Pourtant, avec un profil d’émissions qui change (déforestation, élevage) pour se calquer sur les pays développés (énergie, transport, bâtiment) il reste deux inconnues. Les économies d’énergie : rares sont les bâtiments éco-conçus alors que les systèmes de climatisations sont nombreux ! Mais aussi le pétrole dans les transports brésiliens. L’exploitation du pétrole « pré- sel » annule en effet l’effort qualitatif des biocarburants dont le Brésil reste le principal exportateur, en particulier vers l’Europe.

Et le colibri dans tout ça ? Sa température corporelle avoisine les 40°. Il peut donc supporter confortablement des températures tropicales élevées proches de 38°. Or l’augmentation progressive des températures fait aussi qu’il vole moins, recherche plus d’ombre et moins de nectar.

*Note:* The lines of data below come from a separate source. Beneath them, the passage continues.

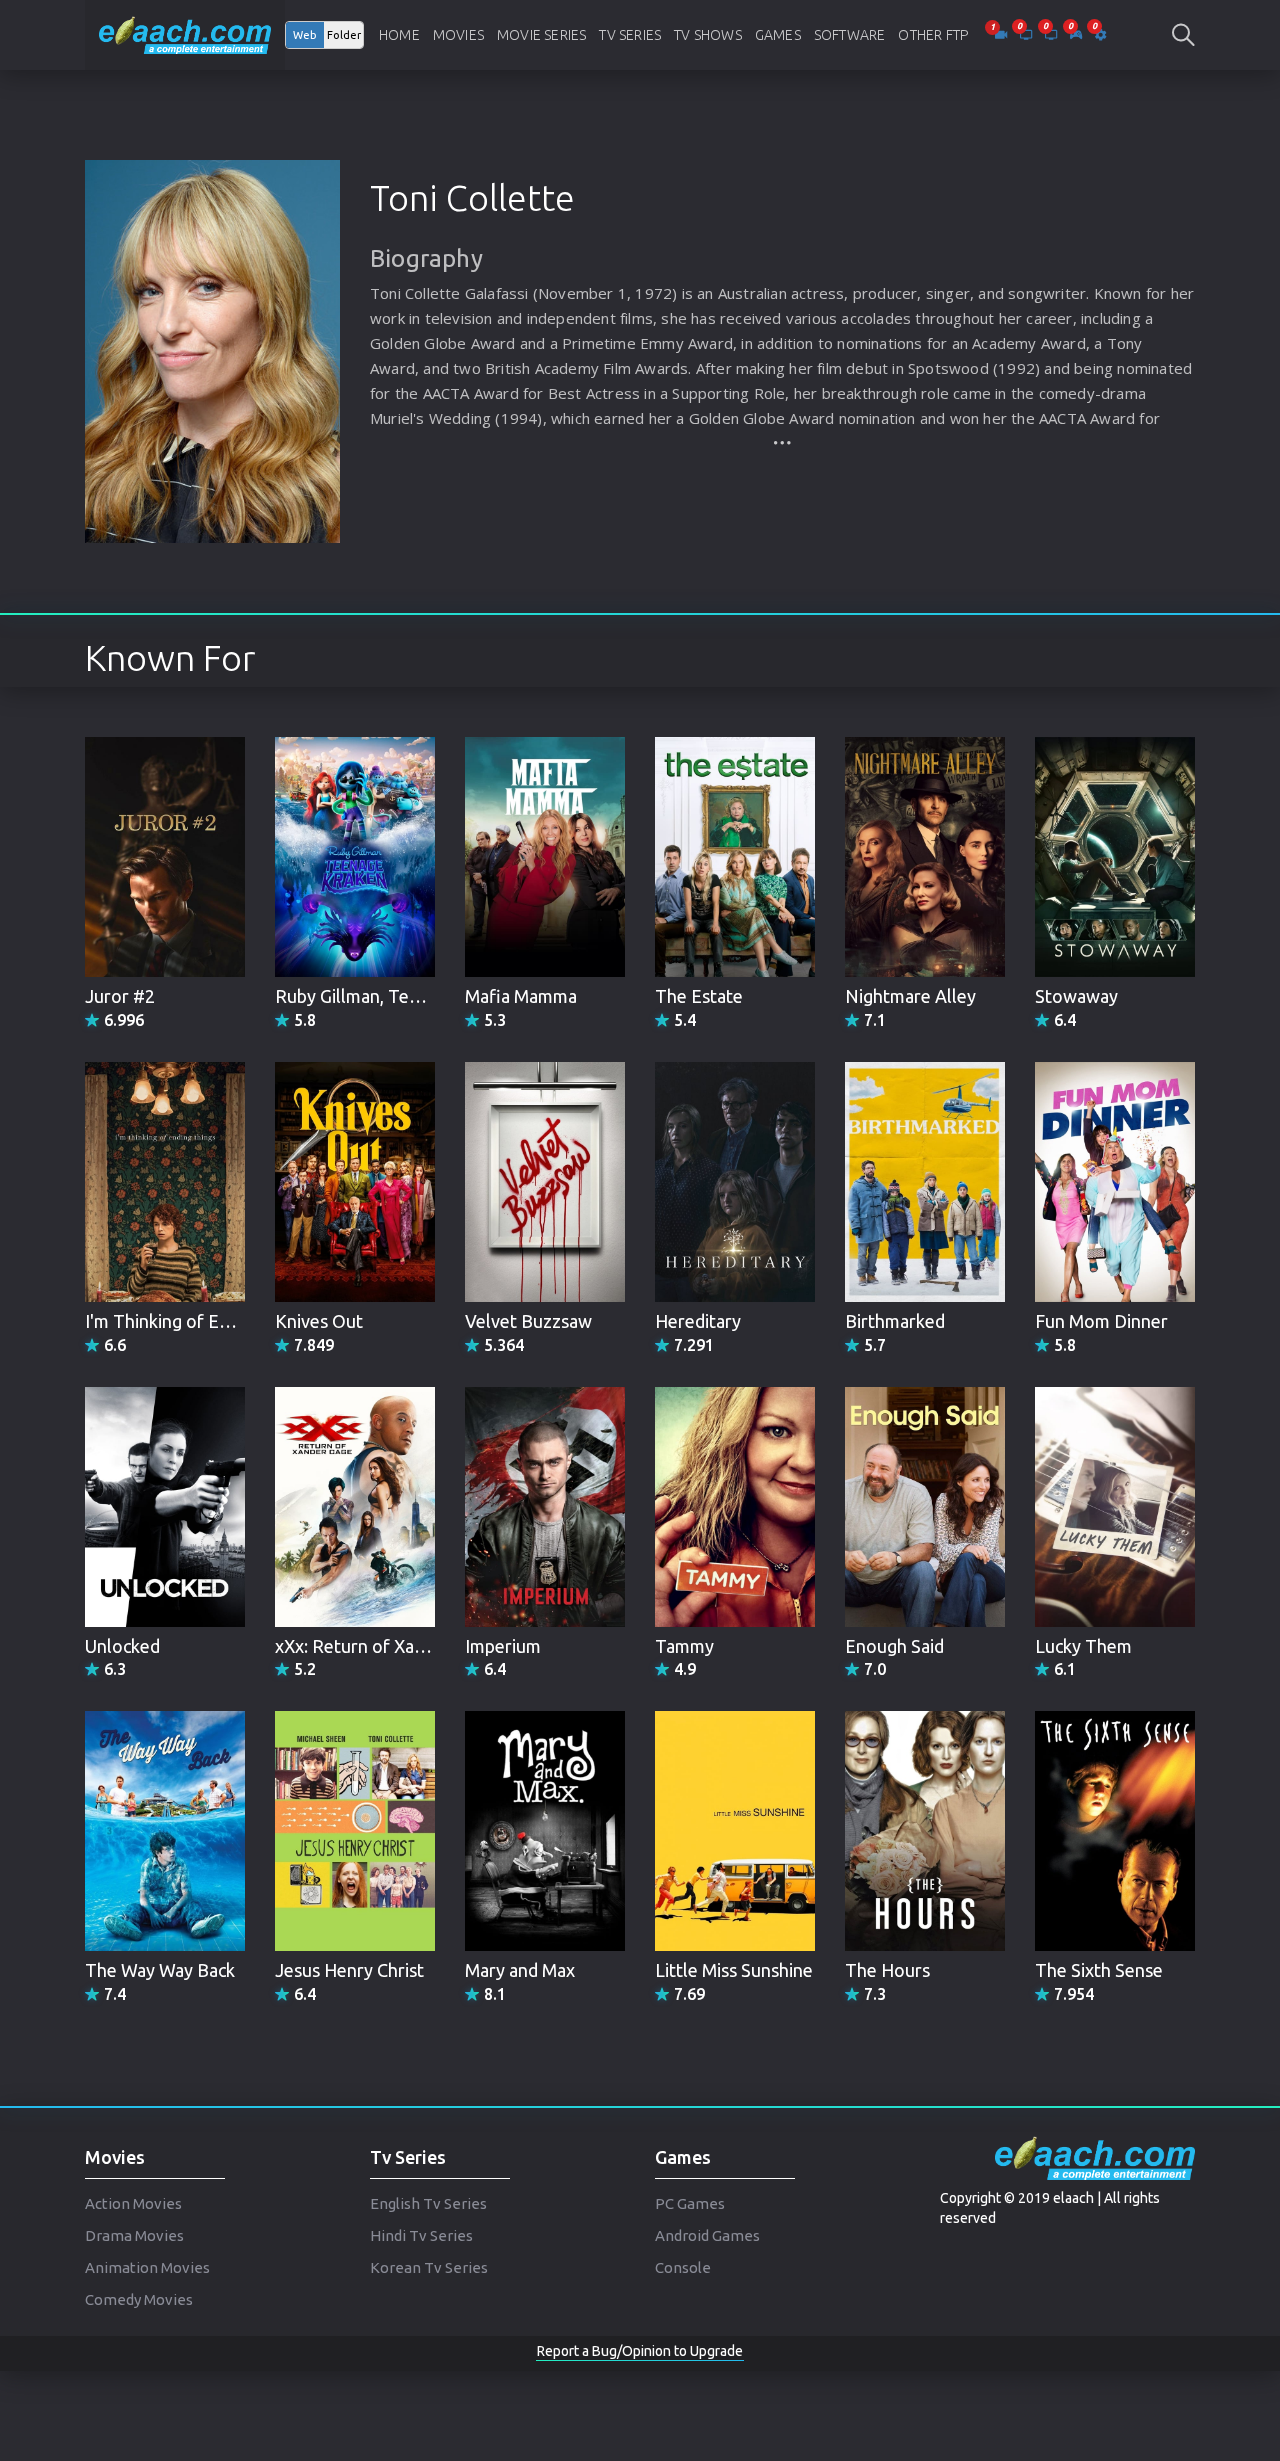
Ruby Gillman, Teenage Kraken (397, 996)
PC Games (690, 2203)
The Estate (699, 996)
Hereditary (698, 1321)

Pourtant seul le nectar lui fournit la précieuse énergie nécessaire pour affronter le stress thermique.

L’étude qui a mis ces éléments en évidence est nommée Impact du changement climatique au Brésil et stratégies d’adaptation. Elle concerne huit espèces de colibris dans la région d’Ubatuba. « Nous espérons que les plantes seront capables d’ajuster leur concentration de nectar à temps pour accompagner le changement climatique et continuer de fournir l’énergie nécessaire aux colibris » disent les chercheurs brésiliens. Désormais, il faudra aussi penser aux colibris en installant la clim’ !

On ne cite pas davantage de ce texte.